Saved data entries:
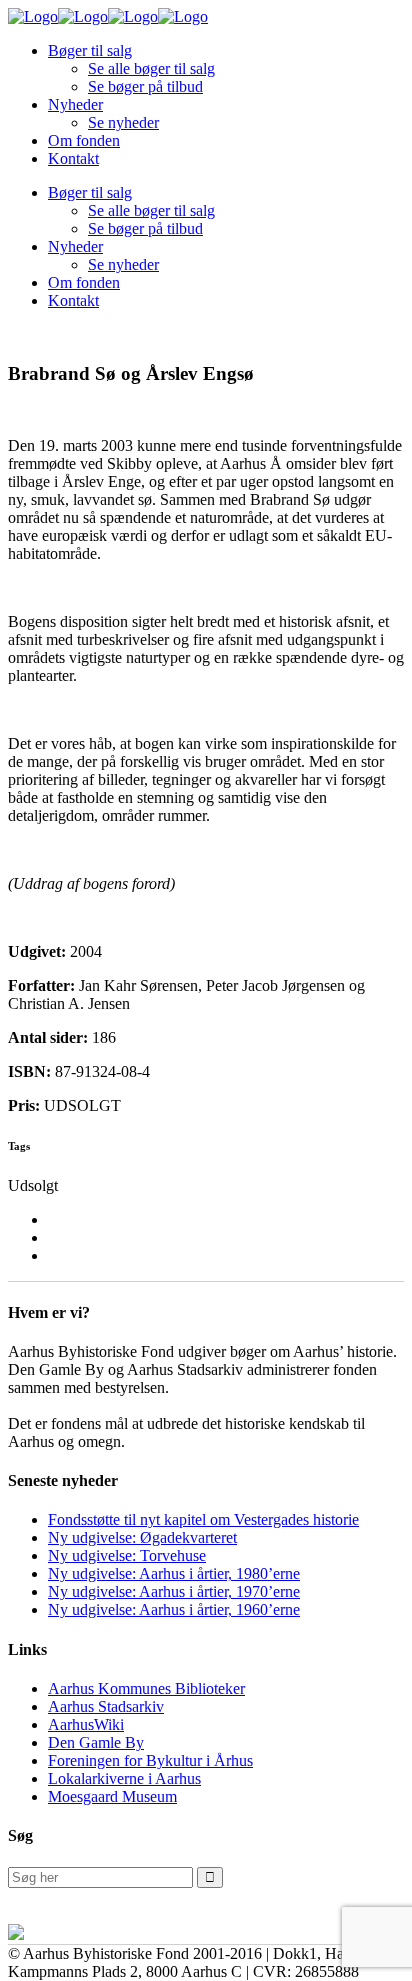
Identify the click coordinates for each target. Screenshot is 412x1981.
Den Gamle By (96, 1742)
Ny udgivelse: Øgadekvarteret (142, 1537)
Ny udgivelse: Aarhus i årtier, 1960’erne (174, 1609)
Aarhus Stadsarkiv (106, 1706)
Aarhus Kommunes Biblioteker (146, 1688)
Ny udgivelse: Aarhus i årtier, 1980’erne (174, 1573)
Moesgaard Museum (112, 1796)
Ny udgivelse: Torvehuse (127, 1555)
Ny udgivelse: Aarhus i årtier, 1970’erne (174, 1591)
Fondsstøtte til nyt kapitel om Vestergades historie (203, 1519)
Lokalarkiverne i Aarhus (124, 1778)
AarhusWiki (86, 1724)
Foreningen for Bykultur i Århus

Task requirements: For every line of the records that has the word "årtier" in it, make a copy.

Reply:
Ny udgivelse: Aarhus i årtier, 1960’erne (174, 1609)
Ny udgivelse: Aarhus i årtier, 1980’erne (174, 1573)
Ny udgivelse: Aarhus i årtier, 1970’erne (174, 1591)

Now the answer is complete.